▶ **INSTRUCTIONS**:
(1) Reproduce the passage of the post on the challenges of growth between "1. Lead Generation" and "requires consistent feeding.", inclusive.
(2) Write the next part of the post on the challenges of growth, starting right after its last sentence.

▶ **DOCUMENT**:
******

Challenges of Growth
Updated: Jan 8, 2019
It’s exciting times in our economy. The markets, although volatile, are at record highs, unemployment is at 17 year historical lows , and businesses are growing, including Journey Consulting, LLC.
This past week we moved into the Initiative One Building at 110 S. Adams St., Green Bay, and are very excited about the continuation of our journey in partnering with our clients on their journey of growth and profitability.
As our clients work through the opportunities and challenges of growth, it’s great to be able to share in their experiences in our own journey. We have had the fortune over the past 10 years to build a consulting practice that added our first consultant in September 2017, and are beginning our search for another consultant and executive assistance to join our team. We, as many of you, are experiencing the challenges of growth, so I thought I would share some helpful tools as you’re working through this in your own company.
1. Lead Generation Challenge – As a business is growing, there is always the challenge of business development while you’re trying to service the needs of existing clients. As growth occurs, there is now a new infrastructure that requires consistent feeding.
Answer: Feed your winners and starve your losers. It’s back to the 80/20 rule. Focus your time, energy, and resources on those activities and referral sources that bring you 80% of the work and stop spending the time on the bottom, that are only generating 20% for your business.
2. Lead Conversion Challenge - On the other hand, there can be too many opportunities that you can’t effectively follow-up on and/or effectively service the needs of all.
Answer: Create a “filter”, or in strategic terms, a “mission statement” that identifies who you are, what you do, and where you do it. Use the filter to create buckets that allow you to invest your best sales efforts and resources in your best leads.

******

▶ **EXTRACTED MATERIAL**:
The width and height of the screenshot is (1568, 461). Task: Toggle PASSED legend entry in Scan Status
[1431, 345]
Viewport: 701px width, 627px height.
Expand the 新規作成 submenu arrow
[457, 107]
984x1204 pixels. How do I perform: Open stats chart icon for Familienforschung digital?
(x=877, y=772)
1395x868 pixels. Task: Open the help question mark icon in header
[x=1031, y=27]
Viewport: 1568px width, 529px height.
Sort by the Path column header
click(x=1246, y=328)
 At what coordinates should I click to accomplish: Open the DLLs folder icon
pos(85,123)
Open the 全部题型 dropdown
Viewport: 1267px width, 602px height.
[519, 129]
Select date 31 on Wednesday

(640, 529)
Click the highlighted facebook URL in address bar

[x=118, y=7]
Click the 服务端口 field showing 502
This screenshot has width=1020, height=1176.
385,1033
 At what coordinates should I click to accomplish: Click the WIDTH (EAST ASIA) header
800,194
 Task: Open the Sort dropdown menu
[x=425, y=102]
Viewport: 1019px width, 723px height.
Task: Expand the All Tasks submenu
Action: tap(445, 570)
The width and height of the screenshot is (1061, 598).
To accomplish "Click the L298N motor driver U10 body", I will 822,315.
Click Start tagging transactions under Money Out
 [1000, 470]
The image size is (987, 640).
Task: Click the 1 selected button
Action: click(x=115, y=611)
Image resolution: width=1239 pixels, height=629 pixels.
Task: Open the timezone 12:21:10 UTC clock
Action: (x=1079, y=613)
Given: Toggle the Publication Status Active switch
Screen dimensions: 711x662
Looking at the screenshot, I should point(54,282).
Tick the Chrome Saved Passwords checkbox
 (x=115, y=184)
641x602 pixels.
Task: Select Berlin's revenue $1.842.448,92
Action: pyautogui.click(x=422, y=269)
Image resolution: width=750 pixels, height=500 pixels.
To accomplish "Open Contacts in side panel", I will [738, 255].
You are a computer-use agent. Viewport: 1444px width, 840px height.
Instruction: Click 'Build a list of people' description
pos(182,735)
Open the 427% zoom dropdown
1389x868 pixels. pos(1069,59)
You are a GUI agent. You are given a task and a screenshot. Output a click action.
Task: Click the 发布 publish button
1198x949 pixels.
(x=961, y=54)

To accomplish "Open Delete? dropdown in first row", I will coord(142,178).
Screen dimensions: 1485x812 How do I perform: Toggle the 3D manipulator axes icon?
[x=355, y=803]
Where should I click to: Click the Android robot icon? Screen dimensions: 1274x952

******

▶ **OUTPUTS FOR THE TASKS**:
(1)
1. Lead Generation Challenge – As a business is growing, there is always the challenge of business development while you’re trying to service the needs of existing clients. As growth occurs, there is now a new infrastructure that requires consistent feeding.

(2)
3. Operational Constraints – Depending on the speed of growth, operational capacity may not keep up with demand. It may feel like your operational pillar is bursting at the seams. If only you could find more “producers” to do the work, you have a ton of business waiting to come over to you. You’re afraid to take on more business because you’ll overwhelm your company’s ability to fulfill on more business at the same quality and service level.
Answer: First, get clear on what your real production limiting factors are. Is it a specific person or functional role that is your bottleneck? Is it the flow and communication across people or departments in the production process? When you spot your real limiting factor then you are able to solve for the most important variable.
Do you need to hire more? Do you need to push down tasks and responsbilities to best leverage your most skilled and scarce process “experts”? Can you create better efficiencies to get more production out of the same resources? Do you need to better train your team? Can you automate or template more of the work?
Is firing your lowest margin business to free up capacity for better, higher margin business that is clamoring at your door to work with you, the option? Or, you may need to raise prices – supply demand remember?
4. Financial Challenge – Growth takes cash! It can be tied up in receivables, it can be invested in hard assets, such as equipment, and/or people that are not yet producing at the level needed.
Answer: Understand your cash flow and how you’re going to fund your growth. The cheapest way to fund growth is through management of your receivables. If customers/clients are paying slow, better management of expectations can improve your cash position. Also, how are you billing for your services? Can you collect more up front in the form of a deposit and/or down payment?
Growth, although very exciting, can quickly cause a business to fail if not effectively managed. Being open to change, and realizing that past successes don’t equate to future successes. Regularly visiting and updating your business plan can help remind you of the changing market conditions and the need to respond to them.
You need to be fully committed to your strategy, even if it takes you out of your comfort zone.
Journey Consulting is excited about its next evolution, and we are so thankful for all of you who helped get us to this point!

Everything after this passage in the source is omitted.